Your goal: Show every line of the records that contains the string "fourth". Case counts.

##### Entries provided #####

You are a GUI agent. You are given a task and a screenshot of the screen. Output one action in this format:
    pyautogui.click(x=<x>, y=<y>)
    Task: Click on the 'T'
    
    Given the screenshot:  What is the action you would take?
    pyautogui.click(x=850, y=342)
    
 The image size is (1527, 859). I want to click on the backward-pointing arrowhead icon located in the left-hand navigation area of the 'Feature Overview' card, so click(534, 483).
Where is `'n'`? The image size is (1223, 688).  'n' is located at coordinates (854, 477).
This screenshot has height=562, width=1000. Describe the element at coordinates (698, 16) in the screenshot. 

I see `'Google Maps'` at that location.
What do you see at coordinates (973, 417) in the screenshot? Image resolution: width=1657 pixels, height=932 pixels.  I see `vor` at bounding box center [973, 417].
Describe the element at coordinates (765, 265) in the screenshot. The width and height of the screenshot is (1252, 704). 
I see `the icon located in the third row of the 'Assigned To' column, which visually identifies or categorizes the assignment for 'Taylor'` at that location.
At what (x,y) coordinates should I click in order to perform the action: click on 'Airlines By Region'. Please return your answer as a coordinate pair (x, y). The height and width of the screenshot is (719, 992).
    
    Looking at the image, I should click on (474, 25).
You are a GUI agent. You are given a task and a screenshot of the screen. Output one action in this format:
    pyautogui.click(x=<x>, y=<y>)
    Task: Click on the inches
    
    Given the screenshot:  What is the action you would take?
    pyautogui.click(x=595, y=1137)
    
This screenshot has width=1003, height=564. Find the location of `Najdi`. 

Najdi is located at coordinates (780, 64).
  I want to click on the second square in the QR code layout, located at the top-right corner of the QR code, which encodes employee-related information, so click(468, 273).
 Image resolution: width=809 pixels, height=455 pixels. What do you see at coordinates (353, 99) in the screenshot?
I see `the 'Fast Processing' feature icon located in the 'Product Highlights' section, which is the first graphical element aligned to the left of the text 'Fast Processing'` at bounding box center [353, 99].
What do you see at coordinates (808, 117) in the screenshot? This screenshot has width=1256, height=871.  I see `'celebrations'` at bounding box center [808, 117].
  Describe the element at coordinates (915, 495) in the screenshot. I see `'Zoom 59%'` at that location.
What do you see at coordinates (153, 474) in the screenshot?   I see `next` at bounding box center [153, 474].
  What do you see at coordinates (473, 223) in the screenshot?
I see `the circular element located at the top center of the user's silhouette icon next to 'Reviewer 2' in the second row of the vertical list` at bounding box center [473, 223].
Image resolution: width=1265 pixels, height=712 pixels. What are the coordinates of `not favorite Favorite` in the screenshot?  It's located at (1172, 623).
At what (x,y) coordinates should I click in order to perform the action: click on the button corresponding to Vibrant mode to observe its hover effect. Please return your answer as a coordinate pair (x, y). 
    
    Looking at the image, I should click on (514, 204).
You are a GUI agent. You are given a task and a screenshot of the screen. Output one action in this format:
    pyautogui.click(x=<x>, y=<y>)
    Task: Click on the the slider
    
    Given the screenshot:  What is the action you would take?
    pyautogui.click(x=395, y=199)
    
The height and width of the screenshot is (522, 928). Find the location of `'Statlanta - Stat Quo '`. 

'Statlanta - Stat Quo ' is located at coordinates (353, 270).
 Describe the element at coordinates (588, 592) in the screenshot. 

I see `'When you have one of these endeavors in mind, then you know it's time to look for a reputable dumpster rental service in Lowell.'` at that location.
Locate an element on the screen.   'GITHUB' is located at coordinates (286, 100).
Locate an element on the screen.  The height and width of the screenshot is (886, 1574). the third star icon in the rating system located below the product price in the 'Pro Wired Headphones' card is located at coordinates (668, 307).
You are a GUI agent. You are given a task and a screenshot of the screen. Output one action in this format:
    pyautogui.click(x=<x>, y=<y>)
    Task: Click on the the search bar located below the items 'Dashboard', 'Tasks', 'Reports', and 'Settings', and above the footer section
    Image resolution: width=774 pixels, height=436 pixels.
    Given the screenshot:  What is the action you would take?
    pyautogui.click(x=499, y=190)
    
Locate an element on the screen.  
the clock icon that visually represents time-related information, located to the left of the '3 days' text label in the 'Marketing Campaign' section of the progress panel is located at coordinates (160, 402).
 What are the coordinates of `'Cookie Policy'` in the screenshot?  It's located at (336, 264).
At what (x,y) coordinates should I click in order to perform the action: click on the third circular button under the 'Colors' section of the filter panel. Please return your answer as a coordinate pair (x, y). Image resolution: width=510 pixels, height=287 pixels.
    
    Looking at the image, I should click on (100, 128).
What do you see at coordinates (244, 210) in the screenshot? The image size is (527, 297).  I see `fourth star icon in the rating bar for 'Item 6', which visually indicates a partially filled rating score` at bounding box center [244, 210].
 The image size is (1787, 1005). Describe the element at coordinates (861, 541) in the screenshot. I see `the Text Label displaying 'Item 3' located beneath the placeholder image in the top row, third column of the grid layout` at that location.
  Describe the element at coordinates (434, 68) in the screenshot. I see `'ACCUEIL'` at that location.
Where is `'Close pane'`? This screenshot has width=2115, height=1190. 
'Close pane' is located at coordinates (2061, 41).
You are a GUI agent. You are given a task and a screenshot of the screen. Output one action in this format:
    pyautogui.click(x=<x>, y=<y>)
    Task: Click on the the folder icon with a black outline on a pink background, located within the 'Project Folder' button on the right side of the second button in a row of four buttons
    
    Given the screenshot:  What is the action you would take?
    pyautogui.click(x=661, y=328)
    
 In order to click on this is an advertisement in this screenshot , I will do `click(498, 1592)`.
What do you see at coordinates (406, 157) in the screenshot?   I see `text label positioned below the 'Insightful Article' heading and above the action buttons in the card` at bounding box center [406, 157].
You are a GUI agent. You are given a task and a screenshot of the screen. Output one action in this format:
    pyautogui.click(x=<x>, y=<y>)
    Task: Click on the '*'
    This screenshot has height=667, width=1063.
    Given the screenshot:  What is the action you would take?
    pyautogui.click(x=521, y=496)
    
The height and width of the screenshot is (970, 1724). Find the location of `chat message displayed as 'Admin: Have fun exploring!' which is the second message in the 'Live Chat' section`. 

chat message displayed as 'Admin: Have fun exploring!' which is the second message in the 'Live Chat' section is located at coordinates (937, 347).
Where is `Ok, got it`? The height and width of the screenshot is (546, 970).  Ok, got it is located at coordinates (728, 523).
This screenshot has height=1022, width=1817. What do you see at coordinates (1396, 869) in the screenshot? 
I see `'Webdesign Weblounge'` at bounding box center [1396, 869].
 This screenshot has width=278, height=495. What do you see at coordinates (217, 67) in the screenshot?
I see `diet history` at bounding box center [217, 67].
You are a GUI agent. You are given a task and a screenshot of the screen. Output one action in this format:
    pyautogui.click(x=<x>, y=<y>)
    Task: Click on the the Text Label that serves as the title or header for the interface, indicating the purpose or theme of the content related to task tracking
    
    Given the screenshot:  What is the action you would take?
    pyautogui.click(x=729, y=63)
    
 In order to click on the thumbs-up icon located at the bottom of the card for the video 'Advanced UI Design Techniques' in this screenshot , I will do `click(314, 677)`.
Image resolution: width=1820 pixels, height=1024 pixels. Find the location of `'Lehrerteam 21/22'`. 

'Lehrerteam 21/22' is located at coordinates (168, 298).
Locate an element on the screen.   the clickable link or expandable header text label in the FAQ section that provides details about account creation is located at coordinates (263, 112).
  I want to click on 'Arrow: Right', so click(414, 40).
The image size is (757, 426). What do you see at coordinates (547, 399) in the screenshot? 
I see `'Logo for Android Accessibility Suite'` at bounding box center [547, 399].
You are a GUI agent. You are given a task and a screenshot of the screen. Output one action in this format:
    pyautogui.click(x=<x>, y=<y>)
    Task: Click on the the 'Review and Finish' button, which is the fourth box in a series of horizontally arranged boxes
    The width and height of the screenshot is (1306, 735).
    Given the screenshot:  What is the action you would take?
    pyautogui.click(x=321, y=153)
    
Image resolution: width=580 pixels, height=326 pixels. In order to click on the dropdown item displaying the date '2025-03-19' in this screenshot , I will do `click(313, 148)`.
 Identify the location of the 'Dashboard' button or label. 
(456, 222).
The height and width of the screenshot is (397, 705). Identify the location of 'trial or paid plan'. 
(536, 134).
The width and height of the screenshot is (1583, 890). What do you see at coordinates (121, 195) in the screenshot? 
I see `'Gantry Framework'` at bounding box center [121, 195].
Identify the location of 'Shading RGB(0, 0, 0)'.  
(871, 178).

#####

Exercise response:
What do you see at coordinates (244, 210) in the screenshot? The image size is (527, 297).  I see `fourth star icon in the rating bar for 'Item 6', which visually indicates a partially filled rating score` at bounding box center [244, 210].
    Task: Click on the the 'Review and Finish' button, which is the fourth box in a series of horizontally arranged boxes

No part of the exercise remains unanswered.